Poul Gnatt

= Poul Gnatt =

Danish dancer and balletmaster active in New Zealand

Poul Rudolph Gnatt (24 March 1923 – 15 October 1995) was a Danish dancer and balletmaster active in New Zealand.

== Childhood ==
Gnatt was born in Baden, Austria. His father was Kai Gnatt, flower merchant, and his mother Kaja Olsen, both from Denmark, to which they returned from Austria with Poul and his sister Kirsten six years after his birth, whereupon the children entered the ballet school of the Royal Danish Ballet. Brother and sister entered the parent company upon their graduation in 1939.

==Career==

=== Early career ===
Gnatt achieved acclaim for his Coppélia, Sleeping Beauty, Le Spectre de la Rose and La Sylphide. During the Second World War, still in the ballet company, Gnatt worked with the Resistance as liaison for British special operations parachutists. After the war he joined Roland Petit's Ballets des Champs-Elysées in Paris, then the Metropolitan Ballet in London, where he met his longtime collaborator Harry Haythorne. His first marriage having ended in divorce, Gnatt married Rigmor Strøyberg in Copenhagen on 18 September 1951. That year he joined the Borovansky Ballet, which regularly toured New Zealand (and which he would later lead under its new name, The Australian Ballet.) The following year he, Rigmor and their young sons moved to Auckland to teach ballet classes.

=== New Zealand ===
Gnatt and New Zealand ballet teachers Beryl Nettleton and Bettina Edwards performed at the Playhouse Theatre and in His Majesty's Theatre, Queen Street, which led to lecture-demonstrations with a quartet of dancers, starting with tours to rural centres in the North Island sponsored by the Community Arts Service of Auckland University College. In 1953 Gnatt established the New Zealand Ballet and directed it until 1962. He was famously photographed in the sand dunes at Te Henga / Bethells Beach in 1954, alongside dancer Julie Barker.

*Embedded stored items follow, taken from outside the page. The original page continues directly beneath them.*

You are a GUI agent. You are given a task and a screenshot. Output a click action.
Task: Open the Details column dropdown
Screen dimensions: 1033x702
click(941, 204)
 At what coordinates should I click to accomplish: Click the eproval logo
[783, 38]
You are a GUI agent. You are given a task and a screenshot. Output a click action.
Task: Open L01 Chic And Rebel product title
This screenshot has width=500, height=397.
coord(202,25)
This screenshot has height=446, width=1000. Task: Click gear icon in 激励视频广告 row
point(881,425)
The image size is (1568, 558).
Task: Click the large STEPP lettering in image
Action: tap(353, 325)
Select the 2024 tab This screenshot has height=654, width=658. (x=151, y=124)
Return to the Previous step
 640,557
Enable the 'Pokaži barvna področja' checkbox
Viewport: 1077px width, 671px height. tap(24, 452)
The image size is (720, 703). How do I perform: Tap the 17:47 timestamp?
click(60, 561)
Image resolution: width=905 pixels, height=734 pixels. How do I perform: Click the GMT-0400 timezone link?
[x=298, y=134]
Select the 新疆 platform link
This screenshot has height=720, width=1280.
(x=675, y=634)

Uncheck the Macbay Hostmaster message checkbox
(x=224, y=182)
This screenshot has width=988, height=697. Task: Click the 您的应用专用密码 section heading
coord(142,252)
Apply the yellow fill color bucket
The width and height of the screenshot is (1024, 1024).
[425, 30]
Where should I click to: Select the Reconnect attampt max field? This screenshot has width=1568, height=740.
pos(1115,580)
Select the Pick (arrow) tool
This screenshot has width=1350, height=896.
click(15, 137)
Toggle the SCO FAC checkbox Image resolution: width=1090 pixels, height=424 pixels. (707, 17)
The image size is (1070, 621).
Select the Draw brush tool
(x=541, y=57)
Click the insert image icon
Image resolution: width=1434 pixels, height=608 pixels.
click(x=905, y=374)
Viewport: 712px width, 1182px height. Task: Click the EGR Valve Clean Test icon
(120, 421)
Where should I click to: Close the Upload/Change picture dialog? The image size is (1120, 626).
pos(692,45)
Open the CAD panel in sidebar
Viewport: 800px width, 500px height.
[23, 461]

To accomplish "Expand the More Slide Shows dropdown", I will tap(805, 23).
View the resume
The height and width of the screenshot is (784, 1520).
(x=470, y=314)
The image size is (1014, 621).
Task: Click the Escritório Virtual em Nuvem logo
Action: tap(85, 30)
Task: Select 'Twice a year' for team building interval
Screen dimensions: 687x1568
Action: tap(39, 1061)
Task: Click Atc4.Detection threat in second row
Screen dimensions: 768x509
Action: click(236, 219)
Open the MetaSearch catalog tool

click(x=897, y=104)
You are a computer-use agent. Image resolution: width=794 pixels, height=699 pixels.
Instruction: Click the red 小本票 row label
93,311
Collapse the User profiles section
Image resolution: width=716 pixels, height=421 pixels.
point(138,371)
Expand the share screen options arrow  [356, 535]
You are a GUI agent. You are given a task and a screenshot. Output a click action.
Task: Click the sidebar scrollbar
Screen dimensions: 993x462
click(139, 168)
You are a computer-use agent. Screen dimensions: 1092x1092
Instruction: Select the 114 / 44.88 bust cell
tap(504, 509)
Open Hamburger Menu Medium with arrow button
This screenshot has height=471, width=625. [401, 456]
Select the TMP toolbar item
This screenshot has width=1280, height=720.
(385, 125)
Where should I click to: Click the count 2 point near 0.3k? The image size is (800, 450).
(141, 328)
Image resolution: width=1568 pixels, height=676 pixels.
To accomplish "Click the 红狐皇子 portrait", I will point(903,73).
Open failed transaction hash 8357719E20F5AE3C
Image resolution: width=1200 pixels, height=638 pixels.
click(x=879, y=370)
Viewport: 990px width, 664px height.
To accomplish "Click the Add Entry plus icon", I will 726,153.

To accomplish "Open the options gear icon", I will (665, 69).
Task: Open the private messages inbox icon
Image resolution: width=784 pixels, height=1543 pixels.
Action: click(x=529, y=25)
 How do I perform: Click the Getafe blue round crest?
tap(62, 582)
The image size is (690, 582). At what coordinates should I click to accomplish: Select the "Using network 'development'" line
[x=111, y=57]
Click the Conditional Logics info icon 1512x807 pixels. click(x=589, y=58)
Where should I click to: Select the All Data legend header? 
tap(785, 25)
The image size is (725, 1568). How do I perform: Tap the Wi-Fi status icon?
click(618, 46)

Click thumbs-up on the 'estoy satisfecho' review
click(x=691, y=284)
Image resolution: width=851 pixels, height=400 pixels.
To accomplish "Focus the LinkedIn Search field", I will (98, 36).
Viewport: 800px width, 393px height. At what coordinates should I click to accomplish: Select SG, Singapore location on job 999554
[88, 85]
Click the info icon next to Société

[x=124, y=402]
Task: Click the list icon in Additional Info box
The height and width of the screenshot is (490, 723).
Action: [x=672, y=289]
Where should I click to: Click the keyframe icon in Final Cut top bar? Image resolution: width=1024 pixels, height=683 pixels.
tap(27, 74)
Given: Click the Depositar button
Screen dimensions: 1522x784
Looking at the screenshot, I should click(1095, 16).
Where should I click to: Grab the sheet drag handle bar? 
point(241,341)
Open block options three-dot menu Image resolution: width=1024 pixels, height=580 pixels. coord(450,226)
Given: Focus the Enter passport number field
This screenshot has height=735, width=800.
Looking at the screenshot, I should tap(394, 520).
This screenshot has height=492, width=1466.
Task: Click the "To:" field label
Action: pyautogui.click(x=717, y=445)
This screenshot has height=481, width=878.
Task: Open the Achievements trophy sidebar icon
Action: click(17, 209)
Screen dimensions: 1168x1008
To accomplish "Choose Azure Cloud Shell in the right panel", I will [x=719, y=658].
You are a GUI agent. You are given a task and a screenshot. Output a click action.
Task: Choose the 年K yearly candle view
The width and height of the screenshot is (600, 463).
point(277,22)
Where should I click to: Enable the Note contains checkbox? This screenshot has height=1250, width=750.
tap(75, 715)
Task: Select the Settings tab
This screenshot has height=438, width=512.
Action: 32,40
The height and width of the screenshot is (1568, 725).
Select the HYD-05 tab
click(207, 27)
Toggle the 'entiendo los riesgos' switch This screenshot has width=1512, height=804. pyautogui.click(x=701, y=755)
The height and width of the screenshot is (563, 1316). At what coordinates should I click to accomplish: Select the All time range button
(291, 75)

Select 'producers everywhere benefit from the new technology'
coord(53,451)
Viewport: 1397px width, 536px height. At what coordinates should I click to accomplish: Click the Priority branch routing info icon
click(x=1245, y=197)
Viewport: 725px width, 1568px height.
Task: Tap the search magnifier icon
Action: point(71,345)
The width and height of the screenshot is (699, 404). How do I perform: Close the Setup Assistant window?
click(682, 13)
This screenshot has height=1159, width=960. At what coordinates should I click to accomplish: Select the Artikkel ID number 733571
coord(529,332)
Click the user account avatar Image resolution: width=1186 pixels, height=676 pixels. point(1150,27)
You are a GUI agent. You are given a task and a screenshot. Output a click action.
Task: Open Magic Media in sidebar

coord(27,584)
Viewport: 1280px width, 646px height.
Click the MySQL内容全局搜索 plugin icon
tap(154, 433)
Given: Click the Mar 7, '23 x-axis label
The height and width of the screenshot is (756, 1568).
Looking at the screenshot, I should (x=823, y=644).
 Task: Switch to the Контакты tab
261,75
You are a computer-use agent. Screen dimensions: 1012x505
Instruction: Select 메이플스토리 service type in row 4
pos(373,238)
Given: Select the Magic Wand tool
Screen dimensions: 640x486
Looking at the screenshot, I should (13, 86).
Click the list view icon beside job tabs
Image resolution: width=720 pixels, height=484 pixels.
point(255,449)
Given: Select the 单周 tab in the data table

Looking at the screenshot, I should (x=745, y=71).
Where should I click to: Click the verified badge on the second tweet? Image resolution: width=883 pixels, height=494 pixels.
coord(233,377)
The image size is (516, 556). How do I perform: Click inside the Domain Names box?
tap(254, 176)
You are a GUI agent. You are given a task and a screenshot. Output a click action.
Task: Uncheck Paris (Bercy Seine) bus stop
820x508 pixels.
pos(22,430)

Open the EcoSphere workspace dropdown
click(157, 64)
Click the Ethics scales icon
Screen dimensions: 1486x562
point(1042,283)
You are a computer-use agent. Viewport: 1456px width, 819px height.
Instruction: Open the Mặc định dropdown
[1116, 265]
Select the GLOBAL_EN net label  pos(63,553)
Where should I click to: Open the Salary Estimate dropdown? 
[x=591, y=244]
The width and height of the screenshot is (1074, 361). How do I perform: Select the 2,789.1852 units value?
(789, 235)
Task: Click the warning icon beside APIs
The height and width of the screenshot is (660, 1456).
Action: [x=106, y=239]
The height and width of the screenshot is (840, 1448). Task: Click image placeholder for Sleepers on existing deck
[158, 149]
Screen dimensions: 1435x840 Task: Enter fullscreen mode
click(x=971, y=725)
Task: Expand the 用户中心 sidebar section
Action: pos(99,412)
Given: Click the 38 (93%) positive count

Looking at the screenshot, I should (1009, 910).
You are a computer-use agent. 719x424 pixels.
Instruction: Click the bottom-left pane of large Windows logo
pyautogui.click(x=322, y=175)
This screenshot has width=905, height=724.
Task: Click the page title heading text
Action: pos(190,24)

Dancers to come out of the company included Jon Trimmer, Russell Kerr, Rowena Jackson and Sara Neil. His sister, Kirsten Ralov, and her husband, Fredborn Bjornsson, visited in 1962 to dance in Bournonville's Napoli, its first production outside Denmark.

The company's board, however, appointed a new director that year. Gnatt joined The Australian Ballet as balletmaster. He returned as interim director of the New Zealand Ballet from 1969 to 1971 and subsequently co-founded the Dance Theatre of the Philippines.

Gnatt died in Ōtaki, New Zealand, on 15 October 1995. He was the father of Fin Gnatt, sports and news anchor on Norwegian TV 2.

== Honours and awards==
In the 1983 Queen's Birthday Honours, Gnatt was appointed a Companion of the Queen's Service Order for community service. In 1994, he was conferred with an honorary Doctor of Literature degree by Victoria University of Wellington.

In 1998, the Royal New Zealand Ballet's principal studio was named in Gnatt's honour when it moved into the refurbished St James Theatre in Wellington.